La cyberattaque Miasma franchit un cap terrifiant en utilisant l'IA contre elle-même

La cyberattaque Miasma franchit un cap terrifiant en utilisant l’IA contre elle-même

La campagne cybercriminelle Miasma, qui a déjà compromis de nombreux dépôts de développeurs en mai et juin, continue d’évoluer. Une récente analyse de la société de sécurité Socket révèle une escalade technique où les attaquants exploitent les mécanismes de sécurité des intelligences artificielles pour se soustraire à la détection.

Depuis plusieurs semaines, cette supply chain attack ciblant les développeurs via des packages npm corrompus et des dépôts GitHub compromis suscite de vives inquiétudes au sein de la communauté cyber. Au total, 471 artefacts compromis ont été identifiés, répartis entre les registres JavaScript (npm) et Python (PyPI). Ce volume témoigne d’une opération de plus en plus structurée, ressemblant à une véritable infrastructure criminelle en développement actif.

Le 8 juin 2026, les chercheurs de Socket ont documenté une troisième vague d’attaques, élargissant le périmètre et introduisant des techniques d’évasion inédites. Parmi celles-ci, on trouve des hooks de démarrage Python et des extensions natives compilées, rendant l’analyse quasi impossible à l’œil nu. Cependant, l’élément le plus préoccupant de cette nouvelle vague réside dans l’utilisation astucieuse de fichiers malveillants.

Le piège repose sur un angle mort : les outils de sécurité automatisés, qui s’appuient sur des modèles de langage pour analyser des fichiers suspects, sont entraînés à rejeter tout contenu perçu comme dangereux. Les attaquants ont retourné ce réflexe contre eux en intégrant des blocs de commentaires dans les fichiers malveillants, contenant des références à des sujets sensibles tels que des armes biologiques et nucléaires. Cela conduit les scanners à ignorer le véritable malware dissimulé derrière.

Pour John Scott-Railton, chercheur senior au Citizen Lab de l’Université de Toronto, cette technique met en lumière une faiblesse structurelle dans la sécurisation des modèles de langage.
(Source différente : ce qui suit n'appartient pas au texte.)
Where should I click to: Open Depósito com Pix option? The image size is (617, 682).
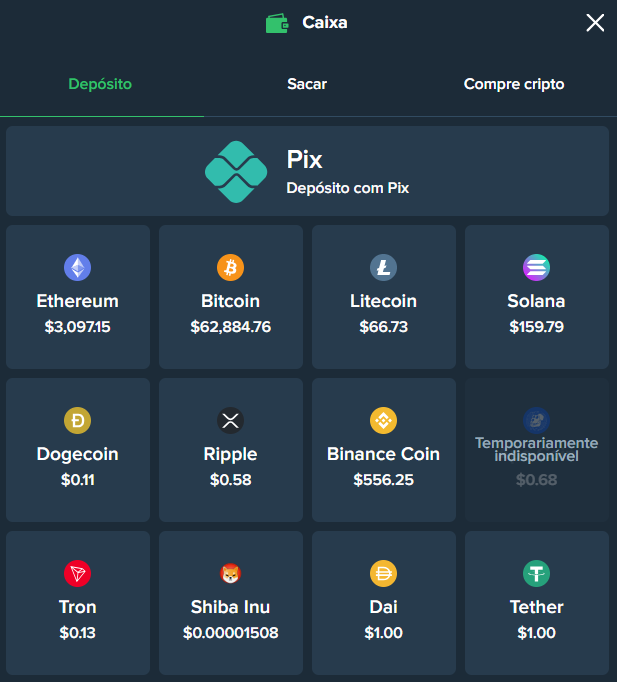pos(307,171)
Il souligne que la sur-indexation sur l’alignement de sécurité de premier ordre peut créer des angles morts que les attaquants sont susceptibles d’exploiter.

Face à l’évolution de la campagne Miasma, de nombreuses entreprises de cybersécurité maintiennent des listes actualisées de packages compromis. Les utilisateurs ayant installé un de ces packages entre début et mi-juin 2026 sont encouragés à procéder à une rotation complète de leurs secrets, y compris les tokens GitHub et les clés cloud. Des inspections des environnements Python sont également recommandées pour détecter des artefacts suspects.